Try a concrete example: Two dice are thrown, and each agent learns one die’s value. In addition, each learns whether the other die is in the range 1-3 vs 4-6. Now what can we say about the sum of the dice?
Suppose player 1 sees a 2 and learns that player 2′s die is in 1-3. Then he knows that player 2 knows that player 1′s die is in 1-3. It is common knowledge that the sum is in 2-6.
You could graph it by drawing a 6x6 grid and circling the information partition of player 1 in one color, and player 2 in another color. You will find that the meet is a partition of 4 elements, each a 3x3 grid in one of the corners.
In general, anything which is common knowledge will limit the meet—that is, the meet partition the world is in will not extend to include world-states which contradict what is common knowledge. If 2 people disagree about global warming, it is probably common knowledge what the current CO2 level is and what the historical record of that level is. They agree on this data and each knows that the other agrees, etc.
The thrust of the theorem though is not what is common knowledge before, but what is common knowledge after. The claim is that it cannot be common knowledge that the two parties disagree.
What I don’t like about the example you provide is: what player 1 and player 2 know needs to be common knowledge. For instance if player 1 doesn’t know whether player 2 knows whether die 1 is in 1-3, then it may not be common knowledge at all that the sum is in 2-6, even if player 1 and player 2 are given the info you said they’re given.
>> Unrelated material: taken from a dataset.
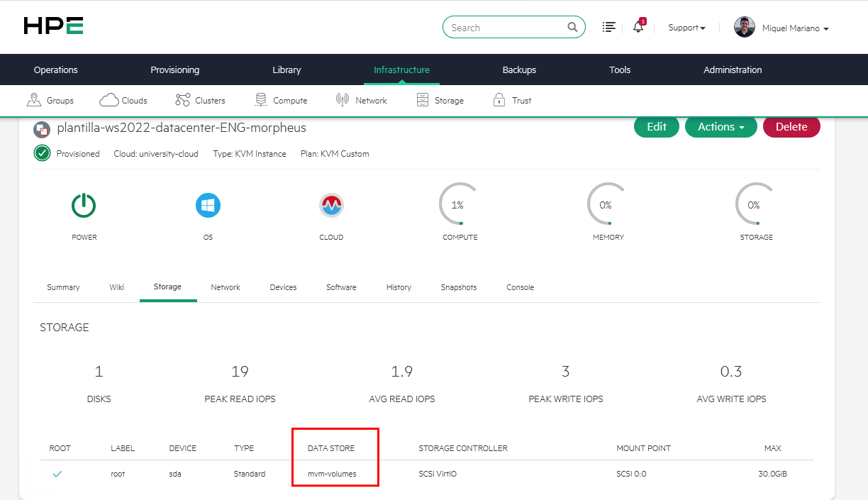Click the green Edit button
This is what I was confused about in the grandparent comment: do we really need I and J to be common knowledge? It seems so to me. But that seems to be another assumption limiting the applicability of the result.
Not sure… what happens when the ranges are different sizes, or otherwise the type of information learnable by each player is different in non symmetric ways?
Anyways, thanks, upon another reading of your comment, I think I’m starting to get it a bit.
Different size ranges in Hal’s example? Nothing in particular happens. It’s ok for different random variables to have different ranges.
Otoh, if the players get different ranges about a single random variable, then they could have problems.
Suppose there is one d6. Player A learns whether it is in 1-2, 3-4, or 5-6. Player B learns whether it is in 1-3 or 4-6. And suppose the actual value is 1. Then A knows it’s 1-2. So A knows B knows it’s 1-3. But A reasons that B reasons that if it were 3 then A would know it’s 3-4, so A knows B knows A knows it’s 1-4. But A reasons that B reasons that A reasons that if it were 4 then B would know it’s 4-6, so A knows B knows A knows B knows it’s 1-6. So there is no common knowledge, i.e. I∧J=Ω. (Omitting the argument w, since if this is true then it’s true for all w.)
And if it were a d12, with ranges still size 2 and 3, then the partitions line up at one point, so the meet stops at {1-6, 7-12}.
Try a concrete example: Two dice are thrown, and each agent learns one die’s value. In addition, each learns whether the other die is in the range 1-3 vs 4-6. Now what can we say about the sum of the dice?
Suppose player 1 sees a 2 and learns that player 2′s die is in 1-3. Then he knows that player 2 knows that player 1′s die is in 1-3. It is common knowledge that the sum is in 2-6.
You could graph it by drawing a 6x6 grid and circling the information partition of player 1 in one color, and player 2 in another color. You will find that the meet is a partition of 4 elements, each a 3x3 grid in one of the corners.
In general, anything which is common knowledge will limit the meet—that is, the meet partition the world is in will not extend to include world-states which contradict what is common knowledge. If 2 people disagree about global warming, it is probably common knowledge what the current CO2 level is and what the historical record of that level is. They agree on this data and each knows that the other agrees, etc.
The thrust of the theorem though is not what is common knowledge before, but what is common knowledge after. The claim is that it cannot be common knowledge that the two parties disagree.
What I don’t like about the example you provide is: what player 1 and player 2 know needs to be common knowledge. For instance if player 1 doesn’t know whether player 2 knows whether die 1 is in 1-3, then it may not be common knowledge at all that the sum is in 2-6, even if player 1 and player 2 are given the info you said they’re given.
This is what I was confused about in the grandparent comment: do we really need I and J to be common knowledge? It seems so to me. But that seems to be another assumption limiting the applicability of the result.
Not sure… what happens when the ranges are different sizes, or otherwise the type of information learnable by each player is different in non symmetric ways?
Anyways, thanks, upon another reading of your comment, I think I’m starting to get it a bit.
Different size ranges in Hal’s example? Nothing in particular happens. It’s ok for different random variables to have different ranges.
Otoh, if the players get different ranges about a single random variable, then they could have problems. Suppose there is one d6. Player A learns whether it is in 1-2, 3-4, or 5-6. Player B learns whether it is in 1-3 or 4-6.
And suppose the actual value is 1.
Then A knows it’s 1-2. So A knows B knows it’s 1-3. But A reasons that B reasons that if it were 3 then A would know it’s 3-4, so A knows B knows A knows it’s 1-4. But A reasons that B reasons that A reasons that if it were 4 then B would know it’s 4-6, so A knows B knows A knows B knows it’s 1-6. So there is no common knowledge, i.e. I∧J=Ω. (Omitting the argument w, since if this is true then it’s true for all w.)
And if it were a d12, with ranges still size 2 and 3, then the partitions line up at one point, so the meet stops at {1-6, 7-12}.